Gov. Andrew Cuomo, D-NY, affirmed his commitment to Lt. Governor Kathy Hochul as his running mate this fall, during a press availability Thursday in Buffalo. That is, if that’s what Hochul wants to do.

Cuomo did discuss a push this weekend to get the lieutenant governor to replace Democratic candidate Nate McMurray in New York’s 27th Congressional District. He repeatedly said Hochul would be the best candidate to defeat incumbent Republican Chris Collins, but indicated he did not initiate the effort to push her off his own ticket.

“It’s all flattery for Kathy. (House Minority Leader) Nancy Pelosi, (House Democratic Caucus Chair) Joe Crowley, I got calls from all across the nation asking me to ask Kathy to run but I always said it was Kathy’s decision,” he said.

The governor also denied drafting embattled former Empire State Development official Sam Hoyt, who has been accused of sexually harassing a state employee, to gauge McMurray’s interest in dropping out of the race.

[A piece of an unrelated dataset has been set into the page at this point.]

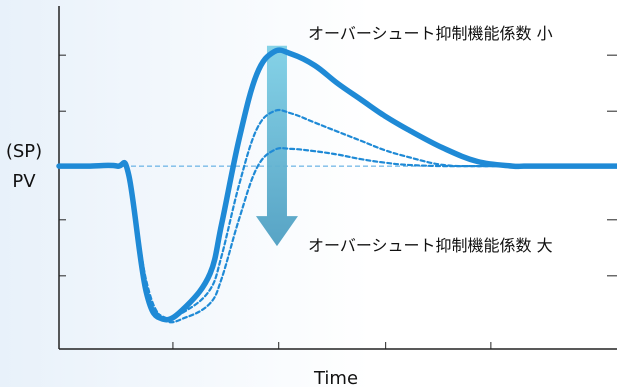 The image size is (617, 387). Describe the element at coordinates (336, 378) in the screenshot. I see `x-axis-label: Time` at that location.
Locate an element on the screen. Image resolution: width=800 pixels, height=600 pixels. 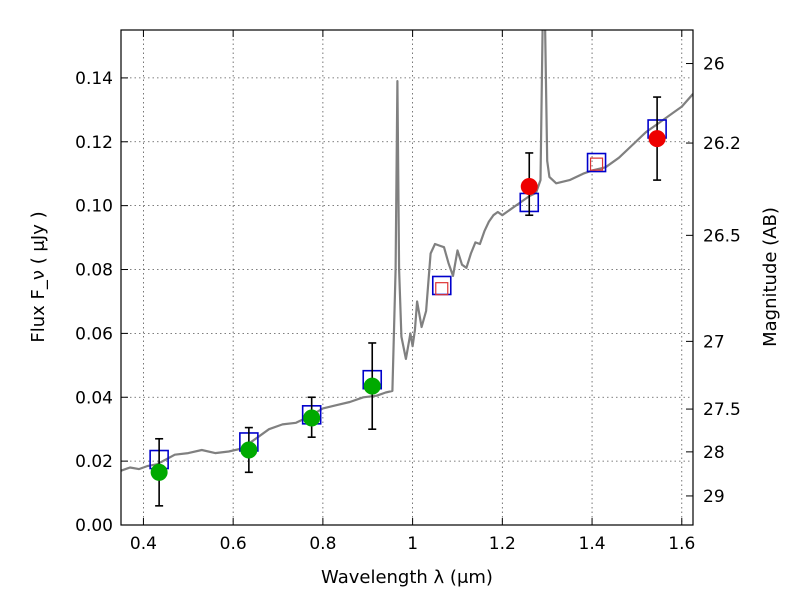
right-tick-label: 27 is located at coordinates (714, 342).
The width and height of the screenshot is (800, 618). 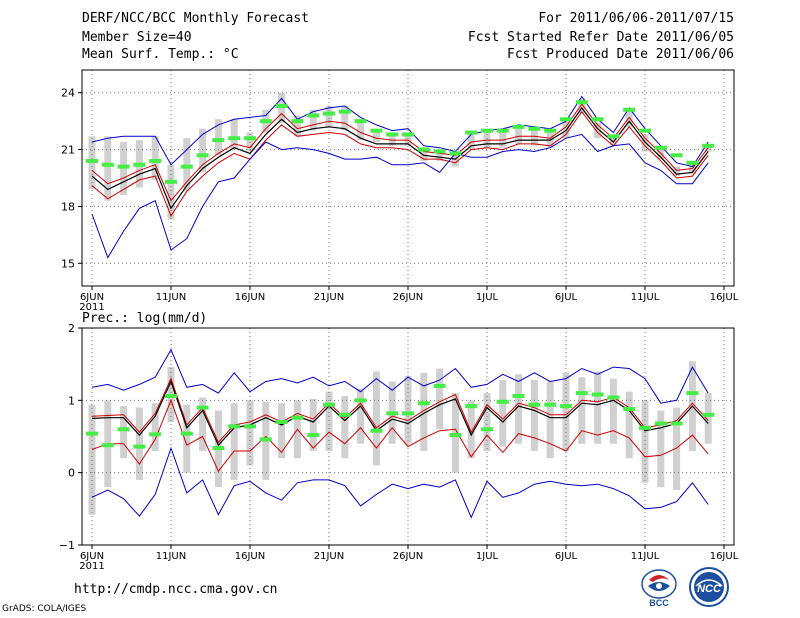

“But there’s no secret that many, many people have been trying to get Kathy Hochul to run and many, many people have said Kathy Hochul would be the strongest candidate and many, many people say that she would be a stronger candidate than Nate McMurray,” he said.

Despite calling the issue moot, because Hochul has continually said she does not plan to run for Congress (and McMurray, for that matter, has said he won’t drop out), the governor certainly seemed to be talking up his lieutenant governor as a House of Representatives candidate. He said he is not worried about her prospects in a primary for lieutenant governor against Brooklyn Council Member Jumaane Williams.

“She’s a very strong candidate in any position,” Cuomo said. “This congressional seat is key.”

The governor said he made it his priority to elect Democratic candidates to Congress this year. The effort seems to have zeroed in on Republican members who voted in favor of the federal tax overhaul.

Cuomo said by capping deductions on state and local taxes at $10,000 those members hurt their constituents and put New York at a structural disadvantage when it tries to attract new businesses.